**TASK DIRECTIONS:**
List every line in the entries below that contains the word "Given".

**Data entries:**
━━━

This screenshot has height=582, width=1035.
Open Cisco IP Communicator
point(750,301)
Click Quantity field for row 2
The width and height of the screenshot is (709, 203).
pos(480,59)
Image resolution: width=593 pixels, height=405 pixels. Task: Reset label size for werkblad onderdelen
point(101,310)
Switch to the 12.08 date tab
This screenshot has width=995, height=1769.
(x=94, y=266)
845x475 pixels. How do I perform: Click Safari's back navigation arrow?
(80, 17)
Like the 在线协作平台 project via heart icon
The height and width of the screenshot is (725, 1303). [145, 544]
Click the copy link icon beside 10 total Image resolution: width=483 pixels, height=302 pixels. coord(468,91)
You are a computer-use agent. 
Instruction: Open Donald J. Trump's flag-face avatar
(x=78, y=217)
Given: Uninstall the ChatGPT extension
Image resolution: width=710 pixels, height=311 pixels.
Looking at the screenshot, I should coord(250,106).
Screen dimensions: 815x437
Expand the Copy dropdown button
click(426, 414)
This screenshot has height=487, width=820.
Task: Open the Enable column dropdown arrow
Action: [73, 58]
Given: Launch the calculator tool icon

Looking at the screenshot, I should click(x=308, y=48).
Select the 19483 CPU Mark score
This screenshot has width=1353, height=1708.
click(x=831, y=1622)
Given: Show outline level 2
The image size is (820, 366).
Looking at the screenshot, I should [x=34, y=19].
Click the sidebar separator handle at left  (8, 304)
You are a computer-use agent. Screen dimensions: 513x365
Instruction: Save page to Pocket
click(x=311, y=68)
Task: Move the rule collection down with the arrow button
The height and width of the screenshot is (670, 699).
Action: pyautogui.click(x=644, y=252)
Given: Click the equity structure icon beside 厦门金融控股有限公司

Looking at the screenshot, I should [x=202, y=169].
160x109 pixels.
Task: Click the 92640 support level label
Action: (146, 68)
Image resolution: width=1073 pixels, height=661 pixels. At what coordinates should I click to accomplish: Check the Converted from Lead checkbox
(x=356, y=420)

━━━

**THE RESPONSE:**
Given: Uninstall the ChatGPT extension
Given: Launch the calculator tool icon
Given: Show outline level 2
Given: Click the equity structure icon beside 厦门金融控股有限公司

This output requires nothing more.